Question

A uniform thin rod of length $L$, mass $m$ is lying on a smooth horizontal table. A horizontal impulse $P$ is suddenly applied perpendicular to the rod at one end.
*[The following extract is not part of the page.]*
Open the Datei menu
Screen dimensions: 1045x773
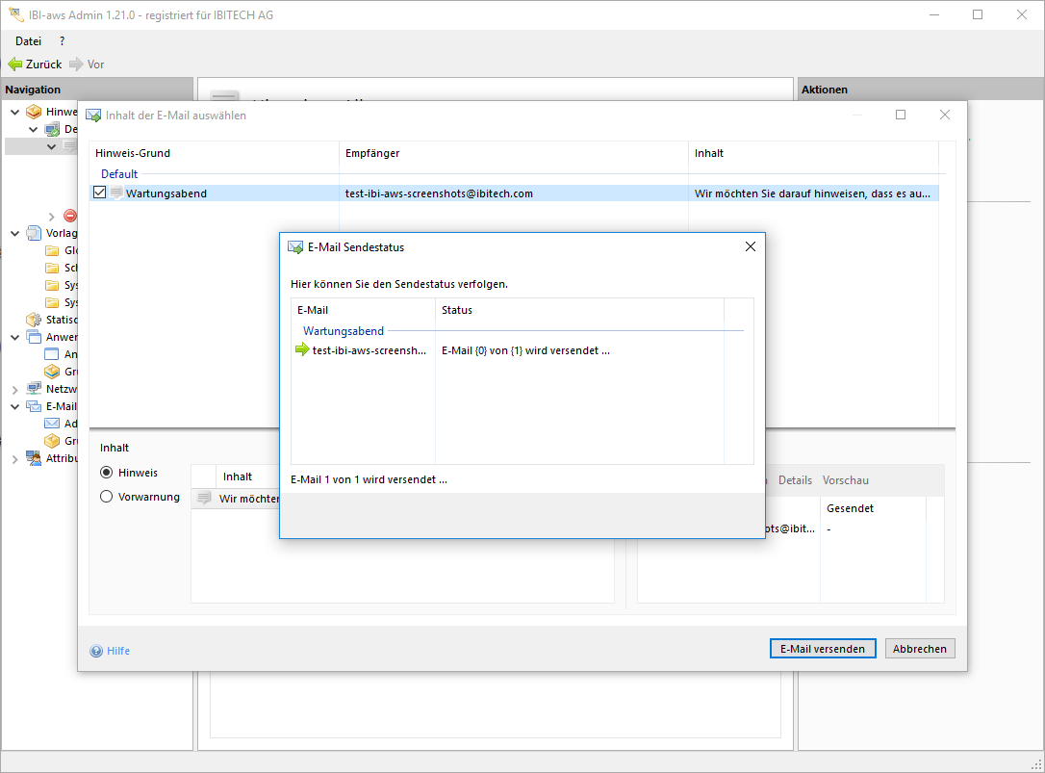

The total energy of the rod after the impulse is

• A. $\frac{P^{2}}{M}$
• B. $\frac{7 P^{2}}{8 M}$
• C. $\frac{13 P^{2}}{2 M}$
• D. $\frac{2 P^{2}}{M}$

Answer 1

Answer: (D)

$P=(m v-0)$
angular impulse $J=P \times \frac{L}{2}=L_{f}-0$
$L_{f}=\frac{P L}{2} $
$K E=K_{r}+K_{t}=\frac{P^{2}}{2 m}+\frac{L_{f}^{2}}{2 I} $
$=\frac{P^{2}}{2 m}+\frac{\left(P \frac{L}{2}\right)^{2}}{2 \times \frac{m L^{2}}{12}}$
$=\frac{P^{2}}{2 m}+\frac{P^{2} L^{2}}{4 \times \frac{m L^{2}}{6}}$
$=\frac{P}{2 m}+\frac{3 P^{2}}{2 m}=\frac{2 P^{2}}{m}$